In this article, we will get familiar with the basic functionality of PySpark, especially with the data manipulation part. Here, we will learn how to load data, explore it, handle missing values, perform filtering operations and applying aggregations over different groups of data.
Article Outline
- Loading Dataset Into PySpark
- Exploring Data Frame
- Handling Missing Values
- Filtering Operations
- Group by and Aggregate
Dataset Description
In this blog, we’re primarily going to use Tips dataset [a small dataset] just for demonstration purpose. The data was reported in a collection of case studies for business statistics. The dataset is also available through the Python package Seaborn.
Source:
Bryant, P. G. and Smith, M. A. (1995), Practical Data Analysis: Case Studies in Business Statistics, Richard D. Irwin Publishing, Homewood, IL.
The Tips data contains 244 observations and 7 variables (excluding the index). The variables descriptions are as follows:
bill: Total bill (cost of the meal), including tax, in US dollars
tip: Tip (gratuity) in US dollars
sex: Sex of person paying for the meal (Male, Female)
smoker: Presence of smoker in a party? (No, Yes)

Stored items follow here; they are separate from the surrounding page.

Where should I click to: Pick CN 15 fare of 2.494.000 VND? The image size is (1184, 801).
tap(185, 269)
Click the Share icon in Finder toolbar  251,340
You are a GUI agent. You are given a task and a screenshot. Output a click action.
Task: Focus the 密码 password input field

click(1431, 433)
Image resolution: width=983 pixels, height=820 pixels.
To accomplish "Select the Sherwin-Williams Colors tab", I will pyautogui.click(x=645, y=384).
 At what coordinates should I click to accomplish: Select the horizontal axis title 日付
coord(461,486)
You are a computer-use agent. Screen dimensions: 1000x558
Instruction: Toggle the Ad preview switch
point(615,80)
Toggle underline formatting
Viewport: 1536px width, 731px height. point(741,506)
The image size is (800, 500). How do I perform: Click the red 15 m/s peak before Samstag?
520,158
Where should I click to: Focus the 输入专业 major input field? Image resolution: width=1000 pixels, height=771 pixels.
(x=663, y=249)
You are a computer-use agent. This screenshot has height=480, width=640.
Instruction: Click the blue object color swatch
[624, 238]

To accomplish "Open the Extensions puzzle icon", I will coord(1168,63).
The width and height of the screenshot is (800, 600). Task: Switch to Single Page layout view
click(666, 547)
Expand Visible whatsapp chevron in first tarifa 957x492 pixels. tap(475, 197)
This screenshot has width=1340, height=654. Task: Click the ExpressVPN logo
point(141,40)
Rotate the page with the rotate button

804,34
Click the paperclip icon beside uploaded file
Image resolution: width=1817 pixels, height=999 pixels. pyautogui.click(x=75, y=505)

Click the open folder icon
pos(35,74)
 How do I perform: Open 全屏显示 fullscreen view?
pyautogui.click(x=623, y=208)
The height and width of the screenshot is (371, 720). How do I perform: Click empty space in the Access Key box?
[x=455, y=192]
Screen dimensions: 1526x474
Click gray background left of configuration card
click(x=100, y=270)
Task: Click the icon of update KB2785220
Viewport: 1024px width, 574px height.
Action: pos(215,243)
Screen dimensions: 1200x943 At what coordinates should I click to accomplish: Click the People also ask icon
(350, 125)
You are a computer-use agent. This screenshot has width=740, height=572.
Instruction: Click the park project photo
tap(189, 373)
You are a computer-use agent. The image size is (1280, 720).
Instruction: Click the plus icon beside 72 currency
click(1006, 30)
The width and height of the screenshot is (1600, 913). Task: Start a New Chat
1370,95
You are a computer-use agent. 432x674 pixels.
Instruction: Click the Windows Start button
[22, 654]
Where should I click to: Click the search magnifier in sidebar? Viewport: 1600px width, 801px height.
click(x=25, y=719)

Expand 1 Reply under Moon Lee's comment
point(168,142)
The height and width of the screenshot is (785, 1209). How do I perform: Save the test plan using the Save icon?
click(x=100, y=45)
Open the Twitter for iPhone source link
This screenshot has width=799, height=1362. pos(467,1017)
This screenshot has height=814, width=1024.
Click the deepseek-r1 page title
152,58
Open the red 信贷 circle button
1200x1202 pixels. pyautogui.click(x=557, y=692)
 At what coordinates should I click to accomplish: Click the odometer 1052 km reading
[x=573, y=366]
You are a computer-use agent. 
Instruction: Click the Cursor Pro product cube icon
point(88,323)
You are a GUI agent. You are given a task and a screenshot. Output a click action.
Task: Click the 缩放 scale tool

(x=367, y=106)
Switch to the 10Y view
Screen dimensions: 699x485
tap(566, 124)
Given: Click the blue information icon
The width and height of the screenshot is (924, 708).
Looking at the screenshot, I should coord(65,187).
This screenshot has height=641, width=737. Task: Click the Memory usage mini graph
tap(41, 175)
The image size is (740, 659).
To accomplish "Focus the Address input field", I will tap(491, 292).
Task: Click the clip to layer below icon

weekday: day of the week (Saturday, Sunday, Thursday and Friday)
time: time of day (Dinner/Lunch)
size: the size of the party
1. Loading Dataset Into PySpark
Loading libraries
The first step would be to install and load Pyspark and Pandas libraries that we will need to perform data loading and manipulations.
# pip install pyspark
# or
# conda install pyspark if using anaconda distribution
import pyspark
from pyspark.sql import SparkSession
import pandas as pd
Creating a Spark Session
The next step is to create a PySpark session using SparkSession.builder.appName and instantiating with getOrCreate( ).
If you print the session object, it will show that we are using PySpark version 3.1.2.
spark = SparkSession.builder.appName("Introduction to Spark").getOrCreate()
spark
Loading dataset to PySpark
To load a dataset into Spark session, we can use the spark.read.csv( ) method and save inside df_pyspark. If we print the df_pyspark object, then it will print the data column names and data types. We can observe that PySpark read all columns as string, which in reality not the case. We will fix it soon.
df_pyspark = spark.read.csv("tips.csv")
df_pyspark
To print a data frame using PySaprk we need to use the show( ) method and pass the number of rows we want to print as an integer value.
df_pyspark.show(5)
Print Data Types
Like pandas dtypes, PySpark has an inbuilt method printSchema( ), which can be used to print the data types.
df_pyspark.printSchema()
Correct Way to Read Dataset
The better way to read a csv file is using the spark.read.csv( ) method, where we need to supply the header = True if the column contains any name. Further, we need to supply the inferSchema = True argument so that while reading data, it infers the actual data type.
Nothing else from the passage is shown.